③猪又 竜さんの思いと、SOMPOのパーパスの掛け算
猪又さんは「すべての人が自分らしく生きられる社会」を作りたいという思いを持っており、SOMPOもまた「“安心・安全・健康のテーマパーク”により、あらゆる人が自分らしい人生を健康で豊かに楽しむことのできる社会を実現する」というパーパス(存在意義)をグループの目指す姿として定めています。(SOMPOのパーパスについてはこちら)
SOMPOと猪又さんは、思い描く共通の未来、社会の実現をともに目指していきたいと考えています。
猪又さん
講演活動は以前は有給休暇を取って完全にプライベートで行っていました。現在ではSOMPOホールディングスの業務として講演ができています。
講演先の教員や担当者と雑談するなかで、SOMPOは地域に対してどうやって貢献していくか考えていることに加え、この講演は会社の業務でできていること、交通費などの経費は会社が出してくれていることなどをお伝えすると「素晴らしい会社ですね!」という反応が返ってきます。SOMPOをとても誇らしく感じる瞬間です。SOMPOのファンを増やす一助になっていると自負しています。
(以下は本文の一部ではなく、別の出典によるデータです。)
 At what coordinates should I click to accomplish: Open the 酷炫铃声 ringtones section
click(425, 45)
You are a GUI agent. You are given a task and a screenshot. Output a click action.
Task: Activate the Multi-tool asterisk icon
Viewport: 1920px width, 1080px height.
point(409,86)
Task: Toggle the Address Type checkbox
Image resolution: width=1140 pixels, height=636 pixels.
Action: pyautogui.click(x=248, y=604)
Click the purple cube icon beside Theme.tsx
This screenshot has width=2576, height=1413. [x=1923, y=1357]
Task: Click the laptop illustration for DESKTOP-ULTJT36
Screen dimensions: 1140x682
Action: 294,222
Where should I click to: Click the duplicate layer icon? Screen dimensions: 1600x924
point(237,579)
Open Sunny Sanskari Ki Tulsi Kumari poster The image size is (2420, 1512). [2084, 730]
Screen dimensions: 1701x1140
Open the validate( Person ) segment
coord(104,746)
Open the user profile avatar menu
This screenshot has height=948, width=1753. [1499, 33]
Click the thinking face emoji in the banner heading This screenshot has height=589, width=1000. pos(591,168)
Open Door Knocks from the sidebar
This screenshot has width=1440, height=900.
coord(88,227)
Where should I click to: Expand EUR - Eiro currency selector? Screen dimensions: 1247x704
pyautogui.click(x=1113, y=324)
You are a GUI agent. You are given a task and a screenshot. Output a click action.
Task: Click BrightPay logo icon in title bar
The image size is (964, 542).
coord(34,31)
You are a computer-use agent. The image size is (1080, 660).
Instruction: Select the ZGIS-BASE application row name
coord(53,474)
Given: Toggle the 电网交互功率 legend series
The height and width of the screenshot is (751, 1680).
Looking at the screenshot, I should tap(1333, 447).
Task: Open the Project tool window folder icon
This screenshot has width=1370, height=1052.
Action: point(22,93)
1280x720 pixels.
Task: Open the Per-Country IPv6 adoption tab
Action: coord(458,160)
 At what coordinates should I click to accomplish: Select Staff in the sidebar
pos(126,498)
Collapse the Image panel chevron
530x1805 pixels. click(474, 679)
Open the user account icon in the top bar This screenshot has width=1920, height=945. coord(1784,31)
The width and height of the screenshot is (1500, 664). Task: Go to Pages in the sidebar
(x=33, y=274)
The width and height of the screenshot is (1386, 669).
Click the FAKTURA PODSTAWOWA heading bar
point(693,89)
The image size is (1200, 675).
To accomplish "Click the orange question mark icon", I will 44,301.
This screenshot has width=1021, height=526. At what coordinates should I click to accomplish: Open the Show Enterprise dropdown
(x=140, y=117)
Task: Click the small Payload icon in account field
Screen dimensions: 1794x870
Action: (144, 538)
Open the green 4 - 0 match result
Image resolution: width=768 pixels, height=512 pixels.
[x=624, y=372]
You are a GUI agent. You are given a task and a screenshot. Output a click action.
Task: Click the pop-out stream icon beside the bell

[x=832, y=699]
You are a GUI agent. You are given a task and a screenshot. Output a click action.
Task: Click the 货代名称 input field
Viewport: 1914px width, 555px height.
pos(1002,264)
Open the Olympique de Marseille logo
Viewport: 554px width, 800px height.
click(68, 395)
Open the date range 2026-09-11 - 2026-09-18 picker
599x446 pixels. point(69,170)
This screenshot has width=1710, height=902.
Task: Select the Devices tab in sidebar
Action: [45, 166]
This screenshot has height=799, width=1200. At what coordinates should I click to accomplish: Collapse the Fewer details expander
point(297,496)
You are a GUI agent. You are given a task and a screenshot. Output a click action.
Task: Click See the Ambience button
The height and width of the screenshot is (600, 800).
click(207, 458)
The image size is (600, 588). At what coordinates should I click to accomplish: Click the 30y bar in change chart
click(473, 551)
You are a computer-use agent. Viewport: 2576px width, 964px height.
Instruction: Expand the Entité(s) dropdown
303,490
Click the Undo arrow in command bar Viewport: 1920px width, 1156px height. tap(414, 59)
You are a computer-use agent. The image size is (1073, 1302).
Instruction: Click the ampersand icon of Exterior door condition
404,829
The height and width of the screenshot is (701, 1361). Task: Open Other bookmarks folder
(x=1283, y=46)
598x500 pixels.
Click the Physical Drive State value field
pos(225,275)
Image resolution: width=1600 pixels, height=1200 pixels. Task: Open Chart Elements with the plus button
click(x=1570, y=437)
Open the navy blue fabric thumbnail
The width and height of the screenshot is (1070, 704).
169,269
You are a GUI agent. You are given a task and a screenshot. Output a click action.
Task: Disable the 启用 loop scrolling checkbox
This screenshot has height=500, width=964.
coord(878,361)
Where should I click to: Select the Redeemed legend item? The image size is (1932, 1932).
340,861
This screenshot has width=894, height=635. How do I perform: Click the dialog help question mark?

加えて、講演の際に頂戴する講演料については、SOMPOホールディングスへ任意(ゼロ円でもかまいません)の金額を頂戴することになっております。頂戴できたお金は後日、NPOなどに全額寄付をすることになっています(消費税分を除く)。講演依頼元のみなさまもお金が社会貢献へ回るということで、気持ちよくお支払いしていただける仕組みになっています。
④難病を持って生きてきた経験から伝えたい想い
猪又さん
「きみはきみのままでいいんだよ」
学校では筋ジストロフィーとともに生きる男性と一緒にタッグで講演を行っています。私は心臓病という見た目ではわからない特徴があり、筋ジストロフィーの男性は電動車イスで生活しているので、見た目でわかる特徴があります。この2人が一緒に子供たちの前に立つことによって、人間のバラエティの豊かさを少しでも実感してもらおうという目的があります。
子供たちに、「人間はバラエティ豊かであって、できること・できないこと、得意なこと・苦手なことはみんなそれぞれ違うから、助け合って補い合って生きているんだよ」「できないことがあればだれかに助けてもらえば良い。自分を責めなくていい、きみはきみのままで良いんだよ。助けてと言える人になろう。得意なことで誰かを助けよう。」とお話ししています。みなさんも自分自身を認めて、ありのまま、自分らしく生きてほしいと思います。
筋ジストロフィーと共に生きる、心臓病と共に生きる、2人のタッグ講演です。
世の中はパズルのようなもの。みんなはピース。誰かの凹を誰かの凸で補って、助け合って作られています。